Let's continue to explore, learn, and discuss Fibromyalgia. And so we are sharing an anonymized interview with one of our TVN members regarding this condition.

********
From TVN Member:
  • What do you wish people knew about Fibromyalgia?
Fibro is invisible, it changes day by day and hour by hour. Just because I could do a thing this morning doesn’t mean I can do it now. And I won’t know what tomorrow will be like until I get there.
  • What have you found helpful/not helpful?
The least helpful thing is advice. It’s well meant, but “move more” and “suck it up” are the worst.
  • [What are] ways people could support those managing Fibromyalgia? How could I, as someone who isn't experiencing Fibromyalgia, support you? What could I do if I showed up on your doorstep and wanted to help?
Normally I just ask people to keep in mind I may need to sit more, or take a lot of breaks from things. And if I do something half-way, it’s usually because I don’t have the spoons to do it well.
  • Do you have a preferred Fibromyalgia-specific research organization we could link to or find more information about this condition?
I get a newsletter from a group but don’t have the link handy. I’ll try to get that later. (And here's the link: Nat'l Fibromyalgia Awareness Association)

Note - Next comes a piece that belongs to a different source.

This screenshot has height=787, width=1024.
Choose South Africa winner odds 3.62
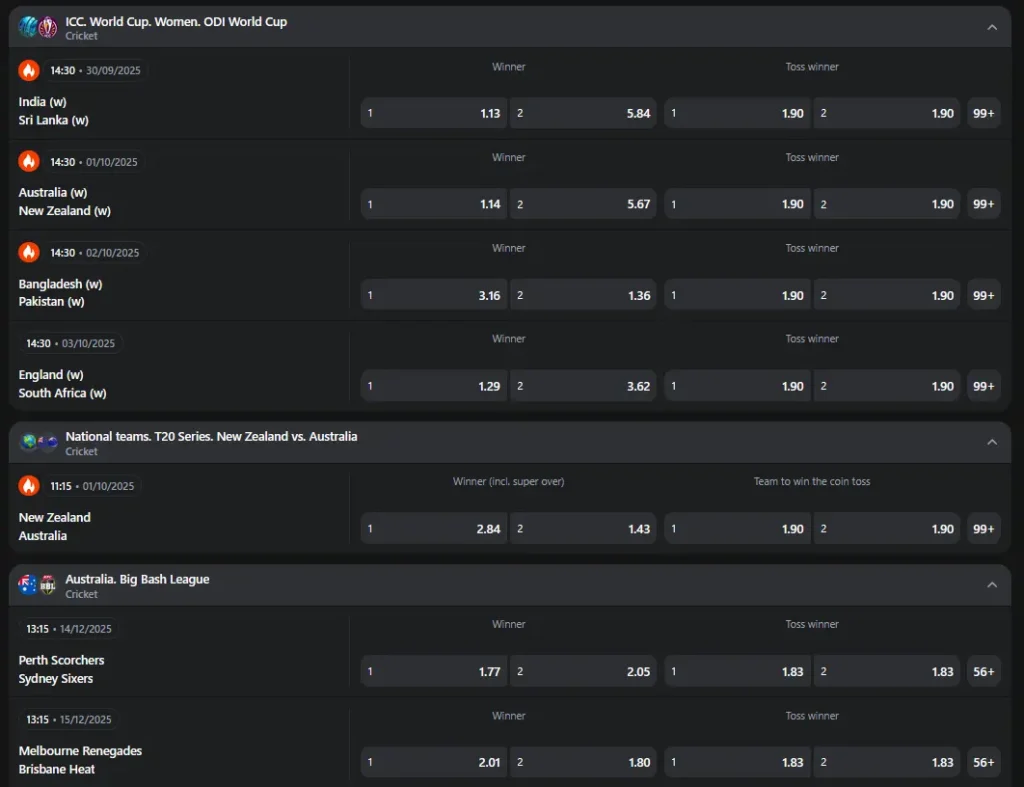(x=583, y=386)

  • Is there anything you would like to have mentioned?
Maybe explain "Spoon Theory" since we all use that phrase I think.

********
Before we open the floor on the discussion of "Spoon Theory" we want to allow a little more time for those that may have some experience with this condition. Please post below answers to the following questions (even if you have already posted; if you can add, teach, or share more - please do so.). We will definitely return to the topic of “Spoon Theory” in a later SOA post this month.

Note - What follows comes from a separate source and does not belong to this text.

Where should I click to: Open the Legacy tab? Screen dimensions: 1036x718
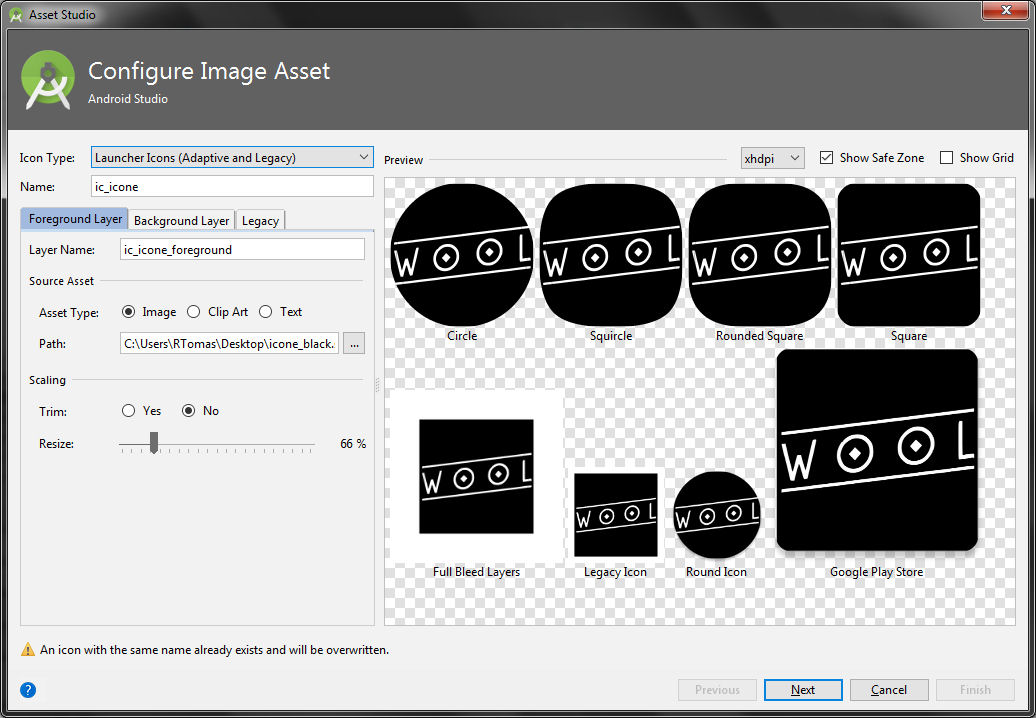(260, 220)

  • What do you wish people knew about Fibromyalgia?
  • What have you found helpful/not helpful?
  • [What are] ways people could support people managing Fibromyalgia?
  • How could I, as someone who isn't experiencing Fibromyalgia, support you?
  • What could I do if I showed up on your doorstep and wanted to help?
  • Do you have a preferred Fibromyalgia-specific research organization we could link to or find more information about this condition?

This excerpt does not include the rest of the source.